Discretization of fractional fully nonlinear equations by powers of discrete Laplacians

Robin Lien
Norwegian University of Science and Technology (NTNU)
Norway
Co-Author(s):    
Abstract:
Fractional fully nonlinear PDEs such as Hamilton-Jacobi-Bellman and Isaacs equations arise naturally in optimal control and differential game theory, with many applications in engineering, science, economics, etc. We study discretizations of such equations by powers of discrete Laplacians. Our problems are parabolic and of order $\sigma\in(0,2)$ since they involve fractional Laplace operators $(-\Delta)^{\sigma/2}$, and solutions are non-smooth in general and should be interpreted as viscosity solutions. Our approximations are realized as finite-difference quadrature approximations and are 2nd order accurate for all values of $\sigma$. The accuracy of previous approximations of fractional fully nonlinear equations depend on $\sigma$ and are worse when $\sigma$ is close to $2$. We show that the schemes are monotone, consistent, $L^\infty$-stable, and convergent using a priori estimates, viscosity solutions theory, and the method of half-relaxed limits. We also prove a second order error bound for smooth solutions and present many numerical examples.

From the Monge-Amp\`ere equation to Stochastic Optimal Control and Reinforcement Learning

Ivan Majic
UCL
England
Co-Author(s):    Dr Max Jensen
Abstract:
The Monge--Amp\`ere equation is a nonlinear second-order partial differential equation involving the determinant of the Hessian of an unknown function, with applications in areas such as Optimal Transport. Under appropriate conditions, the Monge--Amp\`ere equation has an equivalent Hamilton--Jacobi--Bellman (HJB) formulation in the classical and viscosity solution sense. This talk studies a model Monge--Amp\`ere equation through its associated HJB formulation and the corresponding Stochastic Optimal Control problem. We establish the existence of strong controls for the control problem, and use a verification theorem to connect the value function to the HJB equation and hence to the original Monge--Amp\`ere equation. Finally, we will showcase examples of using Reinforcement Learning to solve the problem numerically.

Rates of convergence of finite element approximations of second-order mean field games with nondifferentiable Hamiltonians

Iain Smears
University College London
England
Co-Author(s):    Yohance A. P. Osborne
Abstract:
We consider the analysis of numerical methods for second-order mean field games. In the setting of nondifferentiable Hamiltonians, the system comprises the HJB equation for the value function and the KFP partial differential inclusion for the density of the players. In the nondifferentiable setting, it is known from examples that one cannot expect any quantitative control on the error made in approximating the unknown drift term that appears in the differential inclusion. Despite this difficulty, we prove a rate of convergence for finite element approximations for such MFG systems, on general bounded polytopal Lipschitz domains with strongly monotone running costs. In particular, we obtain a rate of convergence in the $H^1$-norm for the value function approximations and in the $L^2$-norm for the approximations of the density.

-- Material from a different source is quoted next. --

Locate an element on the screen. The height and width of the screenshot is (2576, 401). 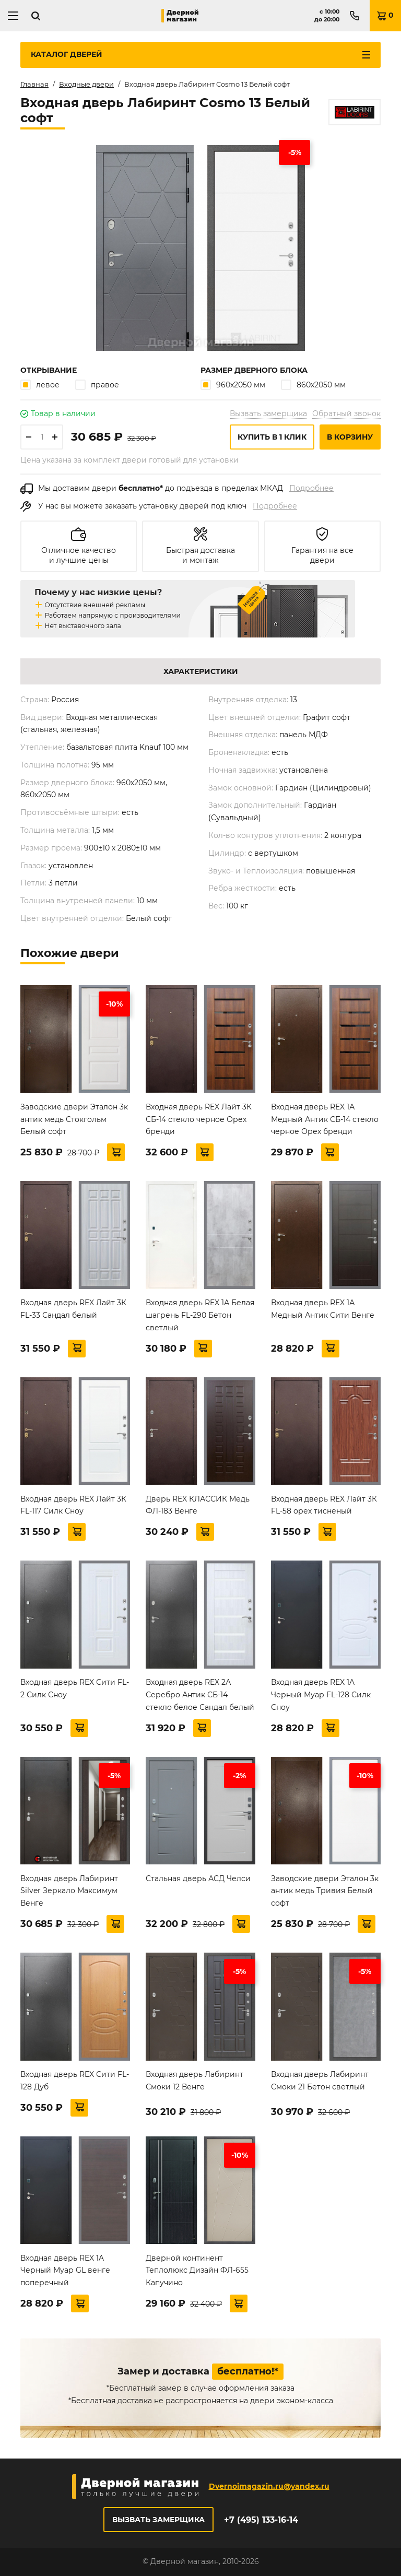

A numerical approach to degenerate fully nonlinear elliptic problems from the pure equation to free boundaries

Ercilia Sousa
University of Coimbra
Portugal
Co-Author(s):    Edgard Pimentel
Abstract:
We study a class of degenerate fully nonlinear elliptic equations, consisting of a pure equation and an associated transmission-type free boundary problem. First, we propose a regularization of the pure equation and develop a numerical method for the resulting regularized problem. This regularization also plays a role in ensuring the monotonicity of the numerical scheme. We prove that the method is monotone, consistent, and stable. Consequently, the Barles-Souganidis framework guarantees the convergence of the numerical approximation. Once the numerical treatment of the pure equation is established, we show how a similar approach can be extended to the free boundary transmission problem. Finally, we present numerical experiments that support the theoretical results. This work has been done in collaboration with Edgard Pimentel.